- 3 years ago
- Wedding: August 2013
Am I crazy is or this super rude?
I work as a teacher in Korea. My FH and most people I know have the same job as I do. In this job, schools do this thing a few times a year where they drop a VERY IMPORTANT staff dinner on you just a few days beforehand. It’s a fact of life, it always happens 3-4 times a year.
On these occasions, you are often judged for your attendance like they judge your attendance at work – not going is harshly frowned on unless you’re on your deathbed and you might as well tattoo “goldbricking non-team player” on your forehead. They’d never say it aloud or write it anywhere, it’s just how it is. Some schools are more intense about this than others but it’s there to a degree at basically of them. It’s just a part of Korean working culture. And that’s fine with me. I like my job and my coworkers, and the dinners are honestly usually a good time, so it’s not that bad.
And since we’re all in the same boat, MOST other foreign teachers understand when someone cancels last minute because of a staff dinner. It’s just a normal, unfortunate thing that happens once in awhile, like getting sick.
This guy I know -same job, different school- is leaving Korea. We’re not exactly close friends or anything, he’s really boisterous and always just wants to get wasted until the wee hours… so we don’t really actually hang out much. We’ve probably met in the context of other people (never deliberately hung out) maybe four times. He’s having a going away party.
Originally I was going to go, but on Monday, my school said “very important staff dinner on Friday” (the day of his party.) So I posted on his facebook event being like sorry dude, just got hit with a staff dinner, you know how it is. I wasn’t the only one, it’s the end of the semester, so odds of sudden dinner go up.
So he writes a post on the event calling out, by name, every single person who had a staff dinner (about 4 of us) saying basically “it’s bullshit” that we’re going to our staff dinners and he “had dibs” on us. Normally, yes, prior engagements. But this situation is different. Then he ALSO sends me a strongly worded message, to harass me more directly, about how I need to “stand up” to my school and I was being “spineless.”
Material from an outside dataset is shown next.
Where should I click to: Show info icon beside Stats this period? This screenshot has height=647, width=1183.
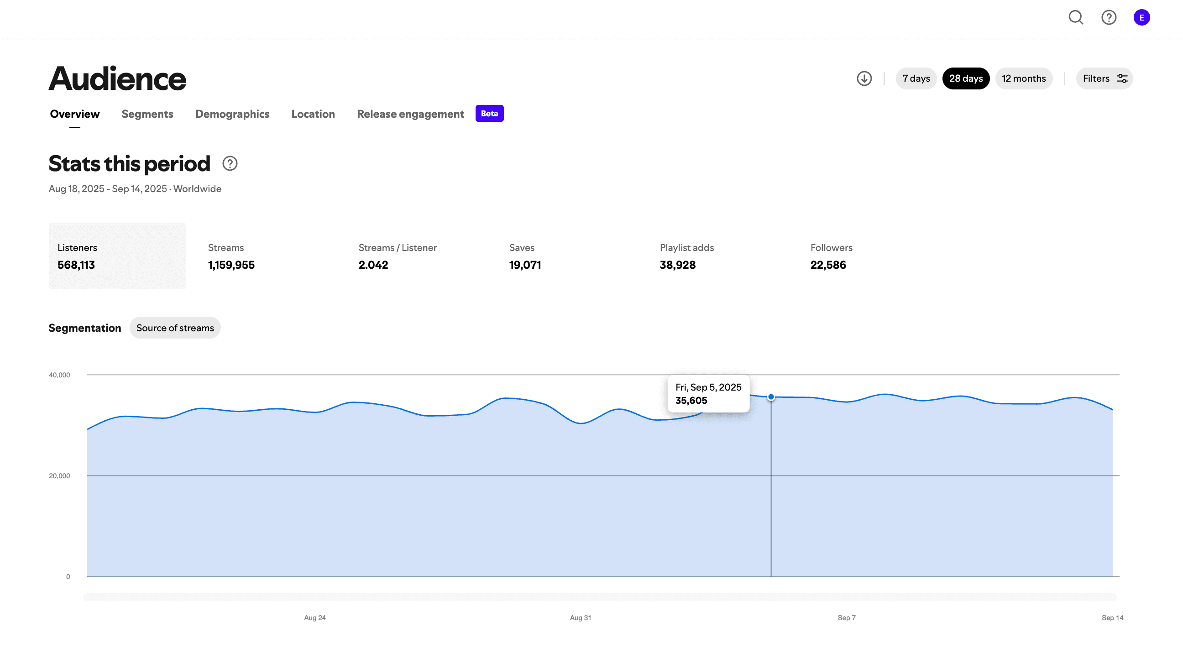[x=230, y=163]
I’m like wow, so you’re asking me to mess up my working relationships and possibly put my next contract in jeopardy, because an acquaintance is having a party. Because you, someone I hardly know, had “dibs.” Yeah, that’s gonna happen. What are you, 10?
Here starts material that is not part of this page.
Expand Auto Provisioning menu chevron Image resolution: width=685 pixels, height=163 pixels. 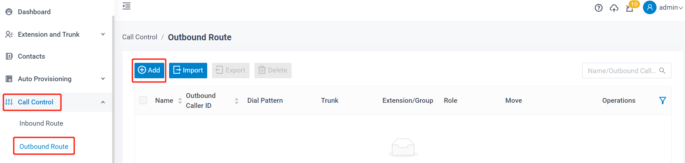[x=103, y=79]
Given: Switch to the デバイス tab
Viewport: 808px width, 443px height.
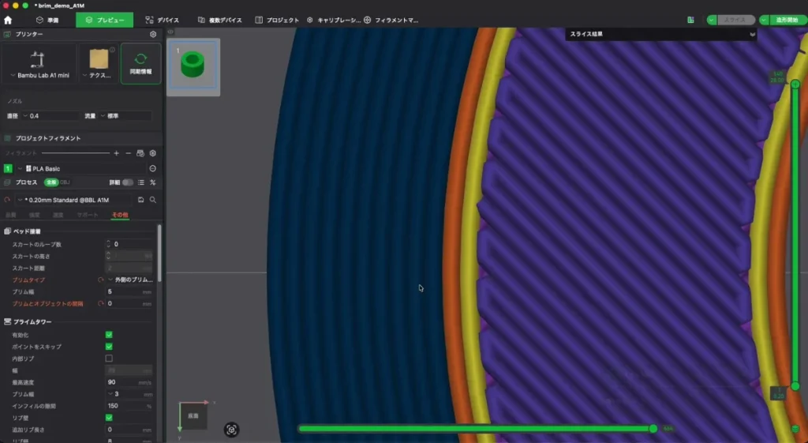Looking at the screenshot, I should [163, 20].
I was raised that if someone declines an event or backs out, regardless of what you think about that, even if you know they’re lying(!) that the polite thing to do is NOT draw attention to it. This isn’t something that depends on formality – every “meeting” is subject to this. If someone says they can’t come, you’re not supposed to push them about it unless it’s to remove a barrier for them (offer to pay or drive them or whatever) and even then you only do it if you’re close to them. I was taught that the only appropriate response 99% of the time is “Oh, sorry to hear that.”
So now I’m thinking, is this common or was my family just weird?